Three hours in the dark
The West Virginia church across the valley from the mine erupted twice early Wednesday. In between, praise for miracles flowed easily.
By VANESSA GEZARI
Published January 9, 2006
Crystina Neeling and Darlene Groves, right, relatives of miner Jerry Groves, celebrate after the initial report that 12 miners were rescued.
Three hours after the false report, unidentified family members leave Sago Baptist Church upon learning the truth.
SAGO, W.Va. - No one could say who started it. All they knew was that someone in the crowd at the Sago Baptist Church that night hollered, "There's 12 of 'em alive!"
For 41 hours, since an explosion early Monday trapped 13 miners underground, the church had been a refuge for relatives, friends and anyone else in search of a piece of fried chicken or the latest news. Now, as Tuesday night gave way to Wednesday morning, the small white chapel became a place of wild imaginings and ecstatic prayer.
From midnight to 3 a.m., people from this hilly patch of West Virginia thought about what they would say and do when the miners stood in front of them. They made plans and promises. They worshiped a God who worked miracles and answered prayers.
"They were happy like winning a million dollars," said John Casto, 46, a local carpenter. "They were all praising the Lord."
The church sits across the valley from the mine. A creek flows fast through the valley, where they baptize people. The grass is yellow, the water is cold and the mud is black with coal dust.

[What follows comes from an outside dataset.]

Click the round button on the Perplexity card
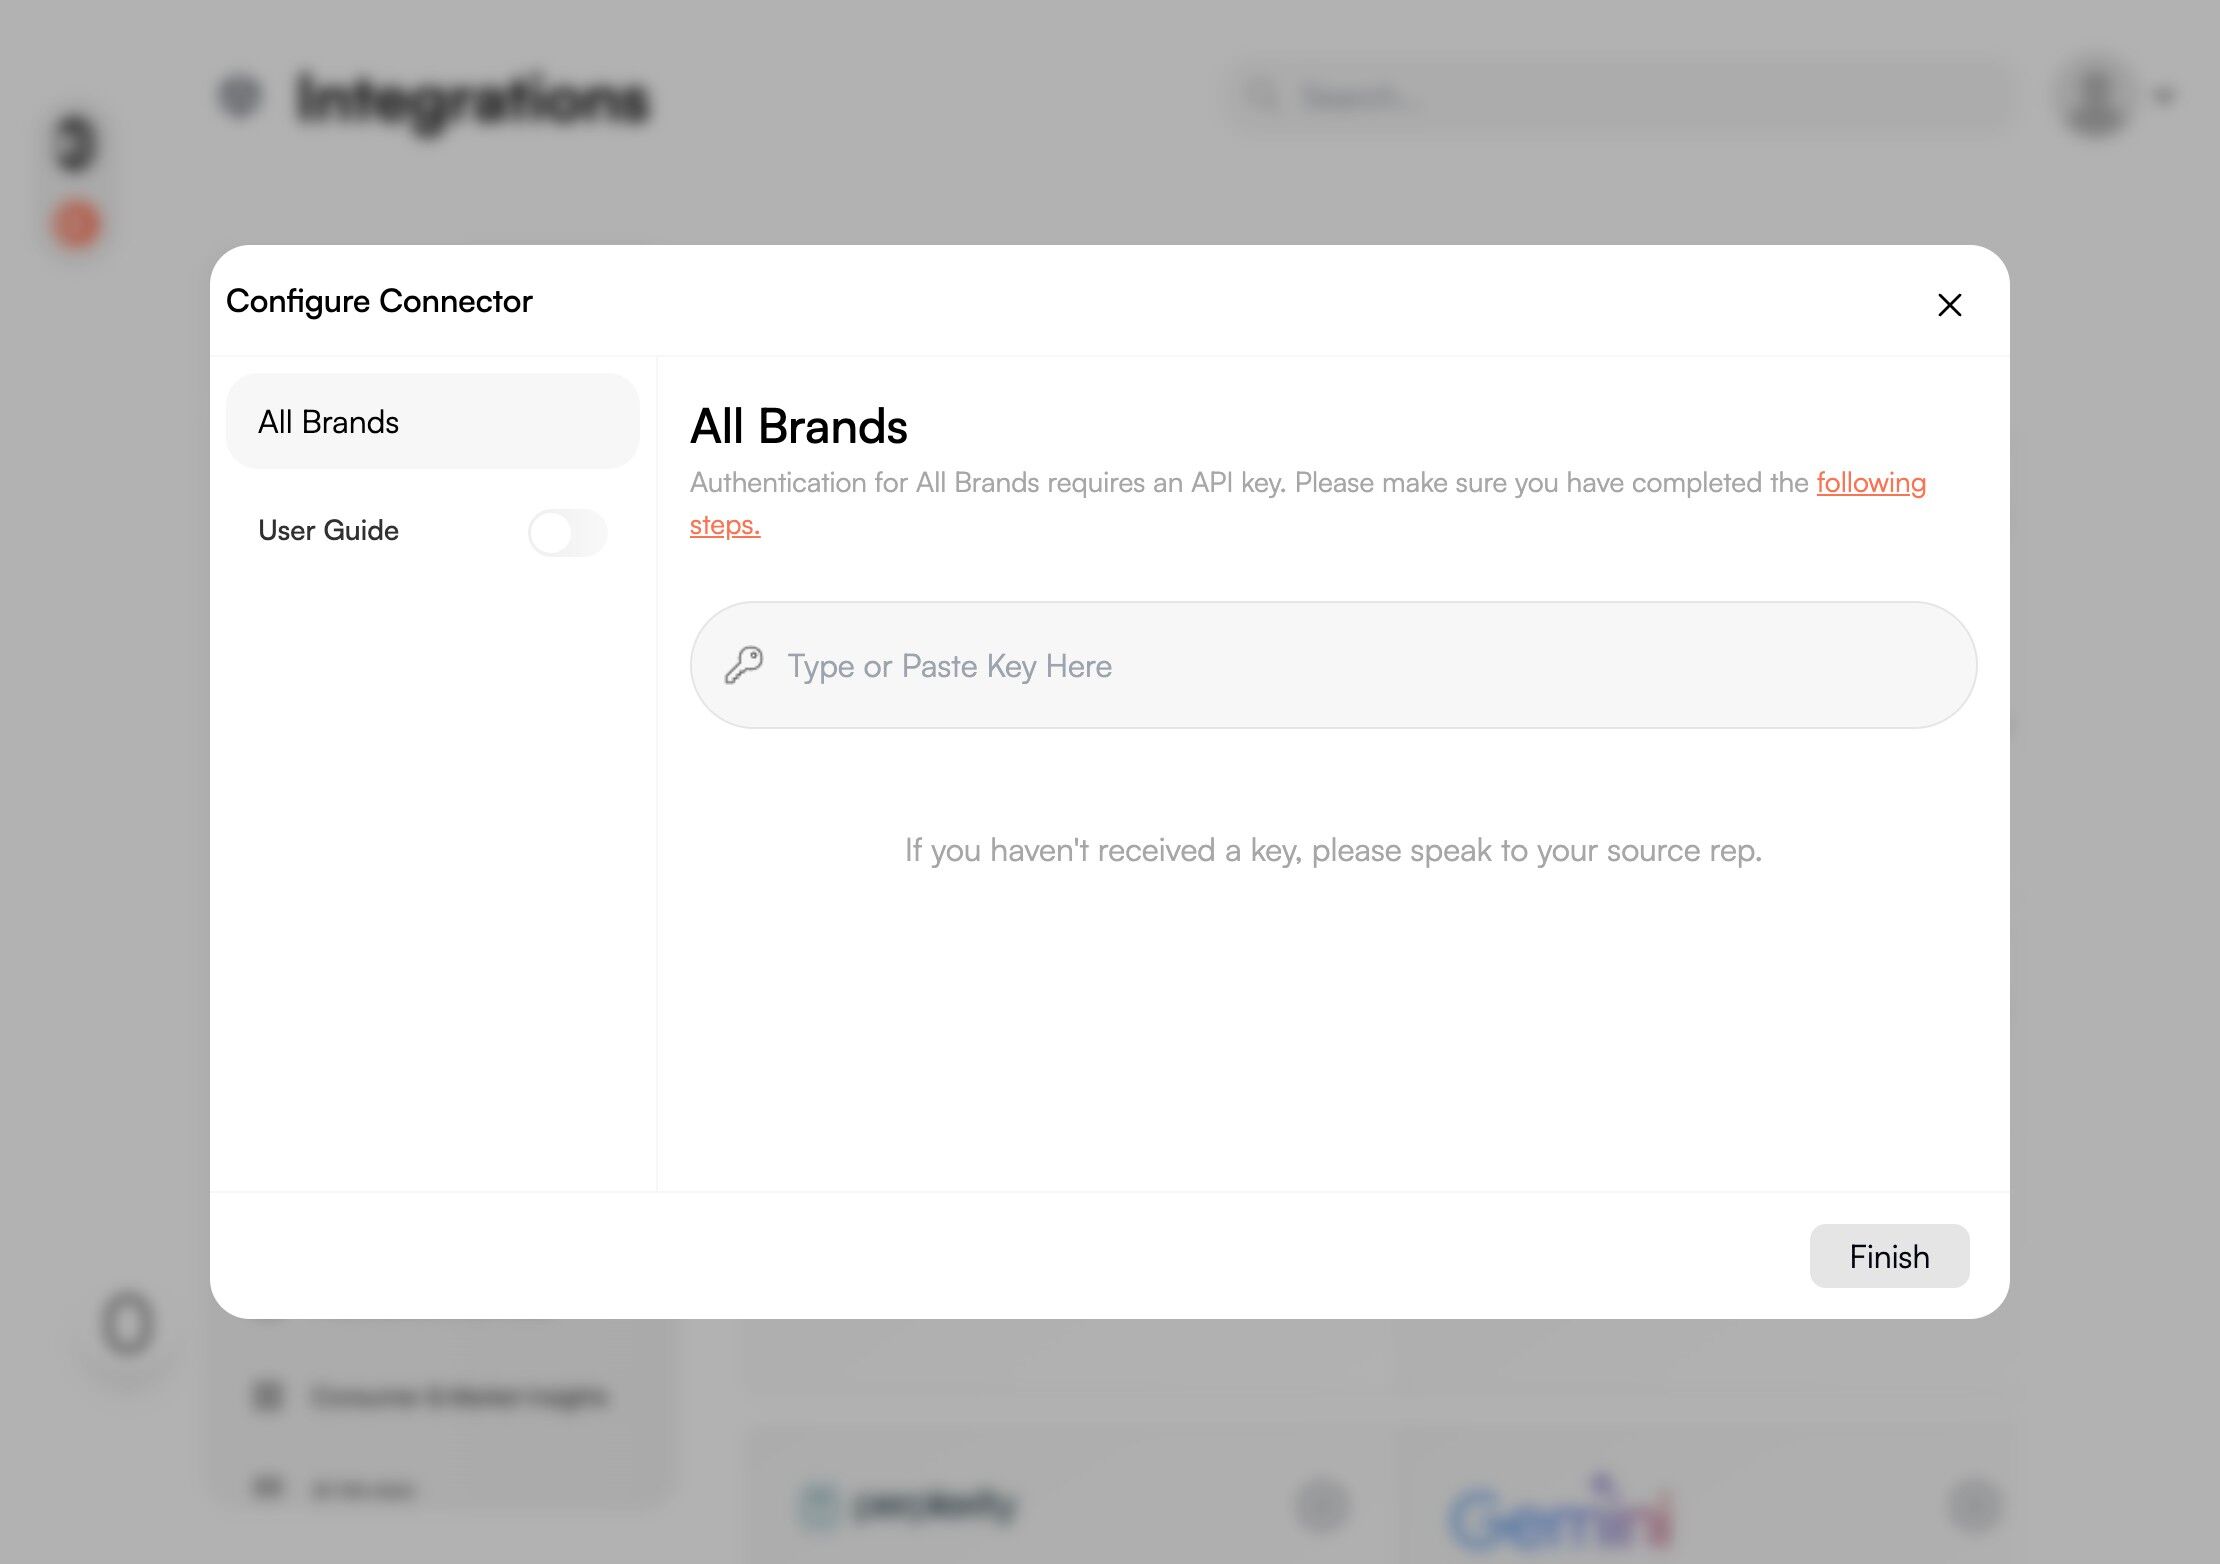 coord(1322,1506)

The little church was lucky to draw 80 people on a Sunday. After the explosion, hundreds poured in. They slept on the green cushioned pews and on the carpet under the pews, which muddied as people tramped in to pray. A woven depiction of the Last Supper hung over the altar, and volunteers kept 13 tea lights burning.
"Seems like that comforted them," said Josephine Linger, 60, the church clerk.
They took little comfort from the news rising out of the mine. On Tuesday, tests found high levels of carbon monoxide underground. In the church, spirits flagged.
That night, mine officials announced that one man was dead, but they didn't say who. People guessed it was Terry Helms because of where the body was found, said Ed McDaniels, a pastor at Christian Fellowship Church in Tennerton who was at Sago Baptist that night. Helms, 50, was the fire boss, the one who checked equipment and air quality before the men descended more than 2 miles into the ground.
Inside the church was stifling, people were sweating. Sometime before midnight, McDaniels stood out front, where they had lit fires. A misty rain fell. A man next to him saw trucks coming fast down the hill from the mine.
"He said, "There's good news coming there,"' McDaniels said. The man figured they wouldn't race to bring bad news.
A few minutes later, the church erupted. The governor took off running down the hallway to see what was happening. People started pulling the ropes that rang the bells. Up and down the road, cruisers' sirens screamed and horns blared.
In the church, someone said, "There's still miracles!" One woman said, "Thank you, Jesus!" over and over.
People hugged people they didn't know well enough to hug. They shouted and cried and burst outside. McDaniels started singing How Great Thou Art , and the lights and cameras came on, and suddenly they were on TV.
"They're home!" McDaniels said on CNN. "Thank God! They made it here!"
They sang Amazing Grace and Victory in Jesus .
In the sanctuary, people fell on their knees and accepted Christ. Some said 11 were saved that night, some said six. A 10-year-old boy, the son of one of the miners, hugged McDaniels. He was crying. He said, "See, I told you he was gonna come out of there!"
John Casto sought out the people he knew who had relatives in the mine. "I went to Judy Bennett, Marty Bennett's wife. He was under the hill. I said, "Boy, God's good, ain't he?' and she said, "Yeah, he sure is."'
He found the brother of one of the miners. "They had words and didn't talk to each other," Casto said. "He said, "If he comes out, I'm gonna grab him and hug him and tell him I love him."'
A man got onstage with a microphone.
"He said, "The emergency squad is gonna go get your loved ones now, and we're gonna feed 'em, because you know they must be hungry,"' Casto said. "He said, "It's gonna be Christmas all over again,' and he laid the mike down and he walked off."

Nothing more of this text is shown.